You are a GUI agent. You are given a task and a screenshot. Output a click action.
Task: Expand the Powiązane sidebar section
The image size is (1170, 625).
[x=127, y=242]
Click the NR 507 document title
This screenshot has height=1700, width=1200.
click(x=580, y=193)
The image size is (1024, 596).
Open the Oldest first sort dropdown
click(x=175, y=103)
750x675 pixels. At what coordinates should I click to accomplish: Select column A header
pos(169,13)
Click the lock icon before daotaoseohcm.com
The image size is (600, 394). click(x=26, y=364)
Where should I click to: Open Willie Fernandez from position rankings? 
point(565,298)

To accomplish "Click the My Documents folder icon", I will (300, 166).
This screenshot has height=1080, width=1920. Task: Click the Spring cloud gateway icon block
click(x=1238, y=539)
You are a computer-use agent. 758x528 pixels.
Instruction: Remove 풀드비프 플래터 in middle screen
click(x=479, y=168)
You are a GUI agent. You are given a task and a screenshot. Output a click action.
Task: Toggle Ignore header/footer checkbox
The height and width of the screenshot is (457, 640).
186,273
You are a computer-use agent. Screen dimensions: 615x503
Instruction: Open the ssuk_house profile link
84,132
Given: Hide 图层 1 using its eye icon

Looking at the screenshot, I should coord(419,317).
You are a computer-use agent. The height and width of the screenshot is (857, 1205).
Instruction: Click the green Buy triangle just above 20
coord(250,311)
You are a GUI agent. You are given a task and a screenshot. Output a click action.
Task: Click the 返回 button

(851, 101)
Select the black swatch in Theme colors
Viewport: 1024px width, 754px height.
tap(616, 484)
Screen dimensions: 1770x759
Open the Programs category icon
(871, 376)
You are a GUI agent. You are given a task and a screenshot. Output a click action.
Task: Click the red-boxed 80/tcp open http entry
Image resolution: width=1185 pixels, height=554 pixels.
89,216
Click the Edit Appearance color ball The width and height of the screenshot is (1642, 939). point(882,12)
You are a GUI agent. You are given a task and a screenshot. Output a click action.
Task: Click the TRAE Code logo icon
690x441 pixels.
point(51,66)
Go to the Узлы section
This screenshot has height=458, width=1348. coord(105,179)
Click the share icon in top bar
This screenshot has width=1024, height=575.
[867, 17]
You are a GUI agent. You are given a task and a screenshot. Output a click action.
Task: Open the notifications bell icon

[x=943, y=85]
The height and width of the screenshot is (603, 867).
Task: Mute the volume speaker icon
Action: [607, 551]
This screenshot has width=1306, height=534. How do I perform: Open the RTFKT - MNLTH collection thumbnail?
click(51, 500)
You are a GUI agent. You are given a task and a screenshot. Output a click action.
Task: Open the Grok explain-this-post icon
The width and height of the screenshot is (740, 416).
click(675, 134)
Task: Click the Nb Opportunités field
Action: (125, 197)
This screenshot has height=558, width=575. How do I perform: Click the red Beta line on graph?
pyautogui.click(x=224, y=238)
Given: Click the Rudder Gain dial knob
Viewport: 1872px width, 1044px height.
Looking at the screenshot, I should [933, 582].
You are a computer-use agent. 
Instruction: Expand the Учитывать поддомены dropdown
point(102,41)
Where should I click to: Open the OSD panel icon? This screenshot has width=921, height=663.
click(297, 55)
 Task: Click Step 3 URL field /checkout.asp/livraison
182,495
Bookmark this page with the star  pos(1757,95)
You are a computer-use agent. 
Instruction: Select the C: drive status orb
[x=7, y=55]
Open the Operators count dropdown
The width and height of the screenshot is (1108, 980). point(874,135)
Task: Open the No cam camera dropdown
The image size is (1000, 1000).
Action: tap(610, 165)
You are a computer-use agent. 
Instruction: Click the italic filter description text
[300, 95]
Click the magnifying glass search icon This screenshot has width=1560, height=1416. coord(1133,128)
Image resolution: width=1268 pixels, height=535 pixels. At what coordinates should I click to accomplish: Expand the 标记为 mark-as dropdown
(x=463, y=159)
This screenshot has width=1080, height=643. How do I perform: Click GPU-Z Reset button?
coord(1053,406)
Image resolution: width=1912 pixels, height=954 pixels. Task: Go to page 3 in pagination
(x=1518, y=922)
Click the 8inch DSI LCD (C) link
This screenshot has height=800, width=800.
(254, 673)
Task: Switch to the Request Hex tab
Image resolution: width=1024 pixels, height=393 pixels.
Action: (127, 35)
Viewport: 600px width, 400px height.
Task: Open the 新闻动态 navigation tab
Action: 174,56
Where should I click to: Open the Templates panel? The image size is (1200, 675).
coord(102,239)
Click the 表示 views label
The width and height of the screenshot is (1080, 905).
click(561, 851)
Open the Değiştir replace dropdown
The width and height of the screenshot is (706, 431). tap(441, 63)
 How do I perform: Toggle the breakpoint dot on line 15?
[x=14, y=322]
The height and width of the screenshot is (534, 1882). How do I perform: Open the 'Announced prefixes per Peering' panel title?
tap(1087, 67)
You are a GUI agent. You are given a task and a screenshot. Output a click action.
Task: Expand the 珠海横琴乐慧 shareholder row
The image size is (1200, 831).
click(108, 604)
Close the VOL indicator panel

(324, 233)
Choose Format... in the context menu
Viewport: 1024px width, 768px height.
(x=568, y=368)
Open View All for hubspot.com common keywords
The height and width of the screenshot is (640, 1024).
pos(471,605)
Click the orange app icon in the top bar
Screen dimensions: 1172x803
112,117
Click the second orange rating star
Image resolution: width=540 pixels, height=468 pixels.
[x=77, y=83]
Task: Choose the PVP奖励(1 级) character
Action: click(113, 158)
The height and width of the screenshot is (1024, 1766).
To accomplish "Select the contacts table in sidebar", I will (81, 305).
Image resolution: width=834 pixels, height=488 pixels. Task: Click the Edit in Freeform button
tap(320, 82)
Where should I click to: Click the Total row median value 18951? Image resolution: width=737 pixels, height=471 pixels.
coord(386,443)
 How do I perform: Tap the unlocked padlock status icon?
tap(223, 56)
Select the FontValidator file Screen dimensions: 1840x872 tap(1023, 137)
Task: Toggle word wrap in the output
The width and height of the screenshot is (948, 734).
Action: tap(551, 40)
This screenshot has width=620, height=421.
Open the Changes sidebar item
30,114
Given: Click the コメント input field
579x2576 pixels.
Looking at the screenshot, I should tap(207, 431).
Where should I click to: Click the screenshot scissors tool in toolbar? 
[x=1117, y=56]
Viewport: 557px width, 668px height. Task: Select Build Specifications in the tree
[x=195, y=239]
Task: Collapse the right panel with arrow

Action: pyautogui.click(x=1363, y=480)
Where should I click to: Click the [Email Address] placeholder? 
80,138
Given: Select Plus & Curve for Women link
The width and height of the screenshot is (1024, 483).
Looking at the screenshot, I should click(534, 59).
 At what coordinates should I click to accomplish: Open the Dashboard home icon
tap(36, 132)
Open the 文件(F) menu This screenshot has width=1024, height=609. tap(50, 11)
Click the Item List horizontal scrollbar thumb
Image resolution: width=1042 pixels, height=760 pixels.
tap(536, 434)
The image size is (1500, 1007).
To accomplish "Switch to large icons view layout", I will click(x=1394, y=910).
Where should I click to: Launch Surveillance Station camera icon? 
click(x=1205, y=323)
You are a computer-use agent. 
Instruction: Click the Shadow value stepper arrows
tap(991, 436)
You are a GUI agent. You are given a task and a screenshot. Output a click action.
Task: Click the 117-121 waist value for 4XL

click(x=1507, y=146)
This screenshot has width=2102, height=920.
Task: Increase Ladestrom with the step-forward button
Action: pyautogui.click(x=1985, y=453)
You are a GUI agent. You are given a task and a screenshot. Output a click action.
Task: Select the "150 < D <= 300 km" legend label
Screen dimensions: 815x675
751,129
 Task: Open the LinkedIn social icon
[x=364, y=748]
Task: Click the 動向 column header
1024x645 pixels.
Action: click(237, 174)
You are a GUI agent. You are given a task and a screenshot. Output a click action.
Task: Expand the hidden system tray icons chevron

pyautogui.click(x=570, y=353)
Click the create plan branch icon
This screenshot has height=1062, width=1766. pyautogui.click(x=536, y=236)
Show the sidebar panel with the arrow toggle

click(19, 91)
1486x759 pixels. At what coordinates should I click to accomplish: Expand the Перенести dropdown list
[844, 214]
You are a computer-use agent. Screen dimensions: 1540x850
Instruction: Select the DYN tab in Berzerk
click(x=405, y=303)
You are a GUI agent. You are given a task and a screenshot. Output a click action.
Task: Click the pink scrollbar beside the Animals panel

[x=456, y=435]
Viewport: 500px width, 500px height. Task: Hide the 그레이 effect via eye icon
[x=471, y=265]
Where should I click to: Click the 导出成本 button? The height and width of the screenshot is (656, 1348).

__PROBLEM STATEMENT__:
In the material above, find every line with the word "star" and show it.

__REPLY TO THE TASK__:
Bookmark this page with the star  pos(1757,95)
Click the second orange rating star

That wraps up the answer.